It will be irresponsible for us to quit now, Uchumi bosses say
By Wainaina Wambu | March 10th 2020
At the intense seven-hour annual general meeting (AGM) that saw Uchumi survive liquidation last week, Catherine Kamuri was asked to start the function with a “word” of prayer.
Ms Kamuri had been Uchumi’s supplier for 15 years and was one of the creditors who would come to cast their vote.
In a fiery prayer, Ms Kamuri sought God’s wrath on those who mishandled funds or were responsible for the fall of the retail giant.
Prayers are all the estimated 3,000 suppliers owed almost Sh5 billion by Uchumi can rely on.
Majority of them are individuals and old whose lives have been ruined by the fall of the retail chain. Some had taken bank loans and were auctioned due to defaults. They are the unsecured creditors and had Uchumi been wound up, they would have walked home with empty pockets.
Under the Company Voluntary Agreement (CVA) that seeks to restructure Uchumi debts and lay out a path to improving the retailer’s liquidity, the unsecured creditors will take a 30 per cent haircut.
In its new operational model, Uchumi is paying suppliers weekly.
“We don’t want to over-commit because we are coming from a background of not fulfilling promises,” said Uchumi Chief Executive Mohamed Mohamed.
He observed that suppliers, especially the small ones, were the reason he got out of bed in the morning, having seen them cry in AGMs.
“Those tears have touched my heart, so I just asked them to pray for me to be able to live up to their expectations,” he said.
The suppliers will be paid Sh1.4 billion over six years on an annual basis, Sh1.4 billion discount and the rest Sh1.9 billion will be turned into noncumulative convertible preferred shares.
Strangely, the bigger suppliers didn’t care about the future of Uchumi and were comfortable with whatever decision. Uchumi Chairman John Karani spoke about how the job was taking a toll on the retail giant’s management. At some point, together with Uchumi Mr Mohamed, they had almost quit.
He says that taking up the job had been an agonising decision.
“I was very reluctant to take up this role as chairman of Uchumi. I have had a career of over 30 years in the blue-chip companies. I asked myself; should I really risk that with a brand that has been wounded … but I decided to take up that challenge,” he told creditors last week.

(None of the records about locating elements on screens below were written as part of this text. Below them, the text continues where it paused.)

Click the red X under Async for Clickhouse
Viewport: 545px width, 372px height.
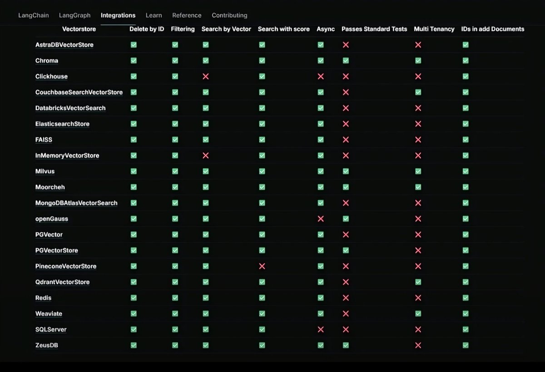320,76
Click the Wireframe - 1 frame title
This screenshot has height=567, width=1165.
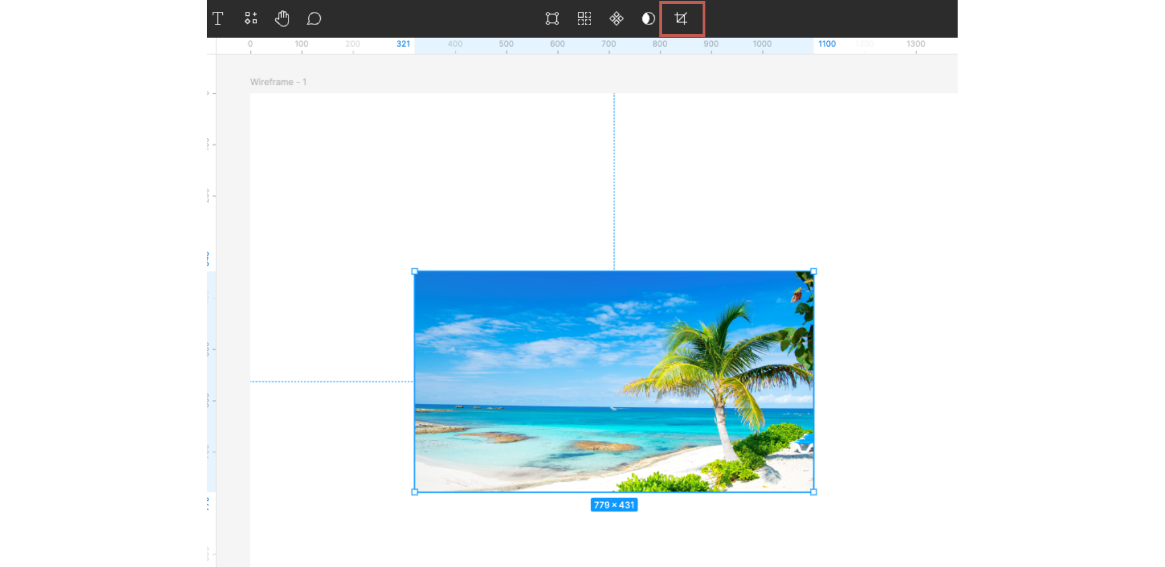(x=278, y=81)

He said as management, they had made lots of sacrifices and sympathised with the employees. “I’m tired. We are all tired, but it would be irresponsible of us to quit,” he said.

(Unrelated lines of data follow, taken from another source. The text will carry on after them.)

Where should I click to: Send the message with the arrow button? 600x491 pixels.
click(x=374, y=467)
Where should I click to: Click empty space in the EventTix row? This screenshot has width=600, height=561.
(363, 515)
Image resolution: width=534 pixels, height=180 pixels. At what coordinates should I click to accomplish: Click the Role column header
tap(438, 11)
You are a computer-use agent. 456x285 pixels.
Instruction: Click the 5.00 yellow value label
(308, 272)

Mr Karani said with the CVA, the brand would have “one more chance”. “When I see it (Uchumi) back, I will finally say that I’ve fought the good fight,” said Karani.

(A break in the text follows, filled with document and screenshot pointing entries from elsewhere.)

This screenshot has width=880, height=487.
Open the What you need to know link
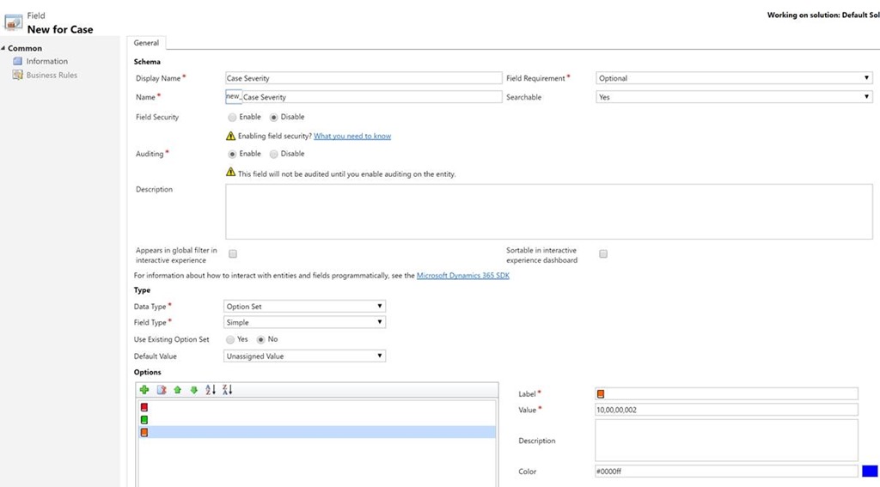tap(352, 136)
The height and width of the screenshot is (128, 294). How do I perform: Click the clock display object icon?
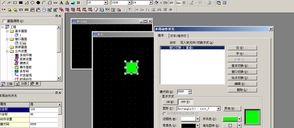[x=44, y=10]
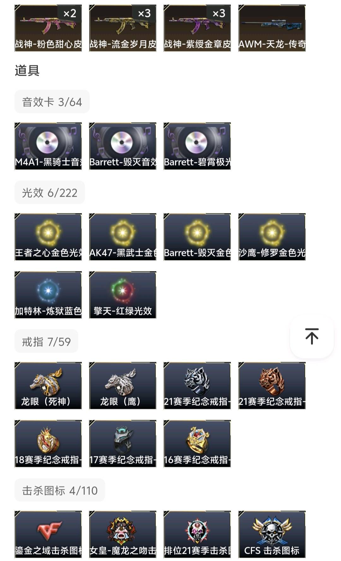Screen dimensions: 341x561
Task: Select the AK47-黑武士 golden light effect
Action: point(123,237)
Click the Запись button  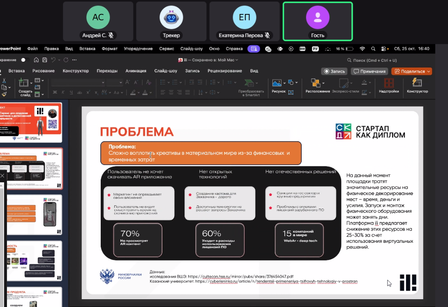click(334, 71)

At one point, Uchumi which was established in 1975 held the aspirations of millions of Kenyans.
It was the first local and non-family run retailer to be listed in the region in 1992 and had expanded to Uganda and Tanzania.
Poor internal controls, inappropriate business model and management information system were some of the factors blamed for its collapse.
To return to a profit-making path, Uchumi hopes it can sell a Sh2.8 billion piece of land in Kasarani and a looming deal with a strategic investor will help it recapitalise.
However, the supermarket is currently locked in a battle over the land with the army and the matter is at the Attorney General’s office.